Bola mataku berputar. "Ya ampun. Tidakkah kau tertarik untuk melihat beruang kutub?"
Kedua pipinya tampak bergelembung. "Baik, baik. Kita ke tempat beruang kutub."
"Itu yang kutunggu!" Kami pun mencari pintu keluar dari aquarium buatan tempat para hewan laut dipelihara. Sekilas aku melihat tubuhnya bergedik saat sampai di depan ruangan khusus untuk melihat si beruang kutub yang merupakan salah satu satwa terkenal di Asahiyama Zoo tersebut lebih dekat.
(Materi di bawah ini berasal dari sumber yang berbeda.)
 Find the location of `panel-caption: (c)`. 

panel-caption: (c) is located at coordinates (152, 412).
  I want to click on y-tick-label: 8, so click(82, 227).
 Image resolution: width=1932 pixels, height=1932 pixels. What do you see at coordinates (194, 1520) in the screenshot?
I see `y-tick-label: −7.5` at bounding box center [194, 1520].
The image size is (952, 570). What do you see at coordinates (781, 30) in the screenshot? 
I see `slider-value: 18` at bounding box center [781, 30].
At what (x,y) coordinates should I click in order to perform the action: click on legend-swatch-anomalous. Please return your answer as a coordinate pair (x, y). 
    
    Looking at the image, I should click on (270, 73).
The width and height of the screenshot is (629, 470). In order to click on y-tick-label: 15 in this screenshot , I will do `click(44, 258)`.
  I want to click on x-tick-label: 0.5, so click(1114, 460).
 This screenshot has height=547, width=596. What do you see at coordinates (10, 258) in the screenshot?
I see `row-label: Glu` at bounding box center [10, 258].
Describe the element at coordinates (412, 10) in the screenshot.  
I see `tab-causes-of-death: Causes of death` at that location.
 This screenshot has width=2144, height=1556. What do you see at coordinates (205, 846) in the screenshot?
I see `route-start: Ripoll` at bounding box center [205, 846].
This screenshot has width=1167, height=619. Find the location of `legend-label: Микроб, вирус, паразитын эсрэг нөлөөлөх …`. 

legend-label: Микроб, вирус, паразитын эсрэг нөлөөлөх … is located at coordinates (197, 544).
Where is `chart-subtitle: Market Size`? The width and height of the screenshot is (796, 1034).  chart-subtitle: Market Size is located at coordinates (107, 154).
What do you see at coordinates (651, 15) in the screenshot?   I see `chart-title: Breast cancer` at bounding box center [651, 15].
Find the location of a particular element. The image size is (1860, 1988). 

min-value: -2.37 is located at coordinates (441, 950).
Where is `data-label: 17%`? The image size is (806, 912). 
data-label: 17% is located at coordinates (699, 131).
Tanpa meminta izin dari Cagalli, kumasukkan tangan kami yang saling menggenggam ke dalam kantong jaketku. "Masih dingin?" tanyaku.
Ia tersenyum lalu menggeleng pelan. "Terima kasih."
Sesampainya di tempat beruang kutub, kami minta izin untuk melihat hewan mamalia itu lebih dekat lagi kepada petugas yang baru saja selesai memberikan makan siang. Petugas itu mengizinkan kami, tentu aku langsung menaiki tangga untuk melihat hewan itu dengan kubah kaca sebagai pembatas. Cagalli juga ikut melihatnya di sebelahku.
Beruang kutub itu terlihat sibuk dengan ikannya.
"Wah, ternyata beruang memang besar, ya?" kagum Cagalli.
"Tentu saja. Lihat, bulunya tebal, kan?"
"Iya, mungkin karena bulunya, makanya tubuh beruang jadi terlihat besar."
Aku menahan tawa. "Kesimpulan dari mana itu? Memang beruang diciptakan dengan tubuh besar, Cagalli. Di dalam tubuhnya juga terdapat banyak lemak, dan bulu beruang itu berguna untuk menghangat tubuhnya," jelasku. "Sekarang kau mengerti?"
"Tentu saja aku mengerti sejak awal. Tadi aku hanya bercanda kok!" Ia mengelak.
"Bohong. Di otakmu 'kan hanya ada serigala dan penguin saja kalau soal hewan," sahutku.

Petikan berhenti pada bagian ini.